Angels designated hitter Shohei Ohtani waves to a fan before...

Angels designated hitter Shohei Ohtani waves to a fan before the start of the game against the Boston Red Sox at Fenway Park on Sunday. Credit: EPA-EFE/Shutterstock/CJ Gunther

Don’t stare too hard if you happen to spot Shohei Ohtani walking down the street when the Angels visit New York starting Tuesday.

Forget the fawning screams, and absolutely don’t do what they did in Boston on Sunday after the game, when a clip of hundreds of people waiting to watch Ohtani step onto the team bus went viral.

Just play it cool, OK?

Embrace the New York nonchalance that comes so easily when you spot Robert De Niro in line at the bodega or Taylor Swift leaving her West Village apartment with her cat in tow.

Save that adoration for when Ohtani is officially in pinstripes or on Steve Cohen’s payroll. Because when he hits free agency after this season, convincing someone as low-key as Ohtani to come to a big-market East Coast team is going to be a tough sell. It’s not an impossible one, though.

Look, any team with the resources would be out of its mind to not pursue Ohtani, who, as the world’s greatest all-around player, could be looking at a record-breaking $500 million contract. Yankees general manager Brian Cashman sure was interested when Ohtani was first cleared to join a major-league team in 2017, but the Yankees didn’t even make his list of finalists. In fact, no East Coast team made the last cut, which reportedly boiled down to the Angels, Padres, Dodgers, Mariners, Giants, Rangers and Cubs. Reports at the time said he had a preference for smaller-market teams and the West Coast lifestyle, and valued his comfort over a specific dollar amount.

None of that bodes particularly well for Cashman or Mets GM Billy Eppler, but there’s at least one thing that could make Ohtani reconsider. For all of his unique properties — top-of-the-rotation stuff with middle-of-the-order power — Ohtani is still a professional athlete, and professional athletes really, really don’t like losing. The fact that the Angels have consistently managed to lose with both Ohtani and Mike Trout is an accomplishment so baffling, you’d think it was happening on purpose.

If you need further proof, you can look to what Ohtani said at the end of last year. That was the season in which the Angels basically defied the laws of nature and managed to lose 14 straight, all while ensuring that their superstar tandem would go a fifth consecutive year without so much as sniffing October.

“August and September in particular felt longer to me than last year,” he said, The Associated Press reported. “I have a rather negative impression of this season.”

Ohtani may be low-key, but that has nothing to do with his competitiveness. This is a guy who wrote out a long list of life goals in high school and is well on his way to accomplishing a lot of them. On that list? Win a World Series. Three times.
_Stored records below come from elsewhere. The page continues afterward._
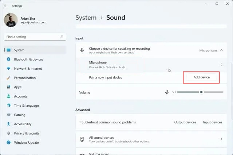This screenshot has height=155, width=233.
Task: Open Microphone Realtek device properties arrow
Action: click(221, 65)
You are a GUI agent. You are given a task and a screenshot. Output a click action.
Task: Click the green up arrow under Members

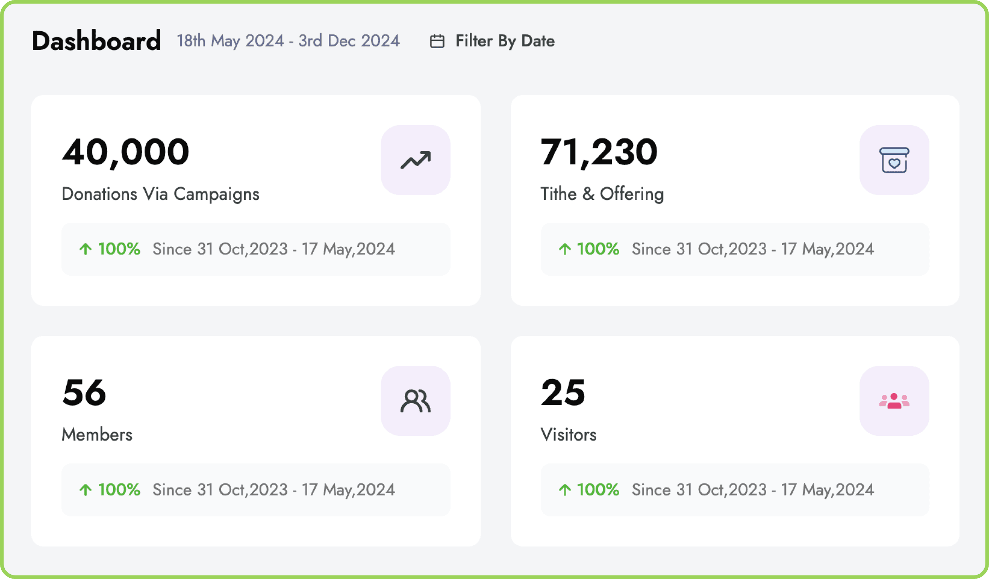[x=85, y=490]
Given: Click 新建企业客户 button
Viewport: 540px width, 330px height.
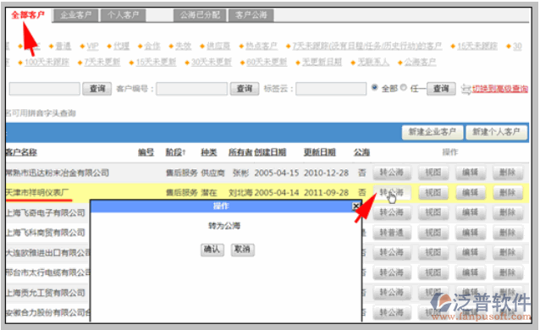Looking at the screenshot, I should pyautogui.click(x=433, y=132).
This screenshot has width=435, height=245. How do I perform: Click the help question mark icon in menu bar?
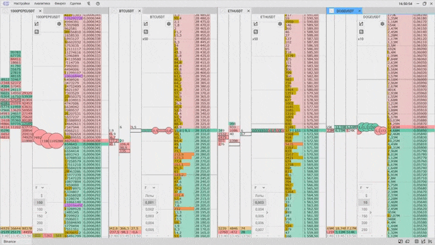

That’s where the Mets and Yankees have their bargaining powers. Unlike Angels owner Arte Moreno, Cohen and Hal Steinbrenner begin every season with a championship-or-bust mentality. Neither should so much as blink at the 28-year-old Ohtani angling for 10 years, $500 million — not when Max Scherzer, Justin Verlander and Aaron Judge own the three highest average annual value contracts in baseball, and Ohtani is basically two stars for the price of one.

And though both teams need to be pursuing October success regardless of Ohtani, a World Series title sure wouldn’t hurt the wooing process. Losing to, say, the Dodgers — a West Coast team that undoubtedly will pursue him this offseason — would be suboptimal. And if the Yankees want to trot out Judge — a low-key superstar in his own right — and use him to convince Ohtani that New York isn’t so bad a place, well, that wouldn’t hurt. If the Mets want Kodai Senga to show him how much fun it could be to have a Japanese teammate, that could work, too.

(Hey, Shohei, did you know there are 48 Japanese restaurants in New York that made the Michelin Guide? Mark Canha is a foodie — we’re sure he can take you.)

As for everyone else: Be on your best behavior for this three-game series at the Stadium, got it? And Mets fans, the same goes for you when the Angels visit Flushing in August.

Having Ohtani play in New York would be good for baseball (and good for New Yorkers). And it would be a blast to have him on the sport’s biggest stage. Now the Yankees or Mets just have to do a good enough job of convincing him of that.